Kindly guide me to implement best compression for logs in graylog.
I am using graylog 3 and elastic 6.3.
Hello, are you referring to use of the Enterprise Archive Functionality?
Could you provide more details about what you are asking exactly?
Thanks for reply
I am using graylog 3.0.2 and elastic 6.8.20.
But Graylog Enterprise Plugin is not installed.
Can i implement best compression?
If there is any way to do please guide me the steps.
What do you mean by best compression? (What are you trying to compress?)
Best compression means to implement deflate rather than LZ4. And i want to compress the logs collected by graylog which is stored by elastic because the logs sizes takes too much spaces.
I understand. An archiving feature is included in the Graylog Enterprise Plugin, which can automatically compress older messages to a variety of formats.
You can get a free 5gb Enterprise Liscence here, should you want to use this feature - Free Enterprise
Sorry to say but 5gb cannot fulfilled my requirements.
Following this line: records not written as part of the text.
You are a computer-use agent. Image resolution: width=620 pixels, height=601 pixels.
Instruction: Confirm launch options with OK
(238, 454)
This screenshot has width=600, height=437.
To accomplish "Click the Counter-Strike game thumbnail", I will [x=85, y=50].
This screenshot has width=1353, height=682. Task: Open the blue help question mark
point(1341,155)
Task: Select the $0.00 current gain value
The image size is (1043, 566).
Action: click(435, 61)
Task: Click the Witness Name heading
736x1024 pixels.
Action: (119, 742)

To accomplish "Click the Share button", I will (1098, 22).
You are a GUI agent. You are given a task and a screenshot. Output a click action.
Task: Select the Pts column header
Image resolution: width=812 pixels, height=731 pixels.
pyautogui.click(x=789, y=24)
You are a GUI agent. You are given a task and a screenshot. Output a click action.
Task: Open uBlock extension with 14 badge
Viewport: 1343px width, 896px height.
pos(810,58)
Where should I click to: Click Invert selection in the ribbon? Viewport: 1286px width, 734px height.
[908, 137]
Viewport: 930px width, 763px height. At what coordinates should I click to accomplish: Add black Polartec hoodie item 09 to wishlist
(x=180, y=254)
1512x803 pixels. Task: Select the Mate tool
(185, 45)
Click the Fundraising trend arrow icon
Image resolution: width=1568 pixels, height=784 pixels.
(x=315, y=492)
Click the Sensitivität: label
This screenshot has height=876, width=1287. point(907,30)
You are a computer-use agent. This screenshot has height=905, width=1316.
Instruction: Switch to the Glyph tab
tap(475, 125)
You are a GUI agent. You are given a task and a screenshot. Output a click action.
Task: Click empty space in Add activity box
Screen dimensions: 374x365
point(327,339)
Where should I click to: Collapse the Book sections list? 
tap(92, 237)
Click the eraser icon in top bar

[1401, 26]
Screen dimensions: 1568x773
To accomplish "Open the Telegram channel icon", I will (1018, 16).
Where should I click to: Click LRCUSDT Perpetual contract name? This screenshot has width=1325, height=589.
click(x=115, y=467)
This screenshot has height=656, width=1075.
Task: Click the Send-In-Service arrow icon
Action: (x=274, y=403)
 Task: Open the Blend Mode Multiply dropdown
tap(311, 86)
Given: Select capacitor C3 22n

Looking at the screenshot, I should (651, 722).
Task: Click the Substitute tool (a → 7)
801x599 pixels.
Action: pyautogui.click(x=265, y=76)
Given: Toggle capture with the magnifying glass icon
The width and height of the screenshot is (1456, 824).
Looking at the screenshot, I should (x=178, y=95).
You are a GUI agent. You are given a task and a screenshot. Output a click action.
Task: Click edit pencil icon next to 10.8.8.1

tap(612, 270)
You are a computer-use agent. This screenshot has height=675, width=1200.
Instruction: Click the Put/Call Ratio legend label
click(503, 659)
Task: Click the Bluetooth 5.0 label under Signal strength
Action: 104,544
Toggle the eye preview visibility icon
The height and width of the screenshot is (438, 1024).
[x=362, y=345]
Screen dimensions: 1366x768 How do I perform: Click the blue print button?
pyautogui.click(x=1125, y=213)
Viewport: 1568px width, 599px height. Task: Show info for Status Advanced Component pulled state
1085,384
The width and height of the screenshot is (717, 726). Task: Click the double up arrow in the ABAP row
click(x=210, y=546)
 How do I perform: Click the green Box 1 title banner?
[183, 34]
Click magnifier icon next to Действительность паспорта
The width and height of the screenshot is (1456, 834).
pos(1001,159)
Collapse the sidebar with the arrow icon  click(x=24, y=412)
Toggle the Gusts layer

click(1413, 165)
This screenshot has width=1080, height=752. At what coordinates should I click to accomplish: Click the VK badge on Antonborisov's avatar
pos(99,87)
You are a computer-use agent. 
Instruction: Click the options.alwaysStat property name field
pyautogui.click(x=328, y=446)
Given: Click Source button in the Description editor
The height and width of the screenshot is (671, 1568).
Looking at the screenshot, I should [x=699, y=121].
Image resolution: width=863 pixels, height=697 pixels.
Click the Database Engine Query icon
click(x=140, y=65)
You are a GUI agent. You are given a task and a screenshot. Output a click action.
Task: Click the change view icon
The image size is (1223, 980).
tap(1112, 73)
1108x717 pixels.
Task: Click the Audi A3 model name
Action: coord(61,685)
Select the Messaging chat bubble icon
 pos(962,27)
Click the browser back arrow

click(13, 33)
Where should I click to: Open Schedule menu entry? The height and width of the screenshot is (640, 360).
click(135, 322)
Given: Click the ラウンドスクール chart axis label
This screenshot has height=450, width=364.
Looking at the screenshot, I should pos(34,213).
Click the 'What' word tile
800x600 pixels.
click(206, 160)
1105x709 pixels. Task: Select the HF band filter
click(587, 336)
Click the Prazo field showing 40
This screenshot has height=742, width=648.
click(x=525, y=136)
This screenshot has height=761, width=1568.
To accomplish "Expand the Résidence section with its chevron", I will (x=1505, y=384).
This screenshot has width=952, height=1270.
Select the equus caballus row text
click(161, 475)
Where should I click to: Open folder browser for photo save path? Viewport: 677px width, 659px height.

Can you tell me another way to implement best compression.
If you have a budget, I’d suggest looking at the pricing of a larger Graylog Enterprise liscence, or more storage.
If you don’t, I would suggest that you could set an aggressive retention policy of deleting messages older than x days in Graylog via System → Indicies window.
Hello,
What I have found out is the amount of fields being generate. This can be a direct result of message filling up also. For example I have 175 devices sending logs to graylog while using 4.8 GB a day and retaining logs for 30 Days. Were using Syslog UDP . Another DMZ, were using GELF TCP/TLS which generates a ton of fields. Its nice but we have 48 devices and were pushing 30 GB a day. If your using a default Index template its probably set as dynamic which gives elasticsearch free rein over creating these fields for you. Also, keep in mind what @tellistone suggest, either set retention policy or upgrade you license.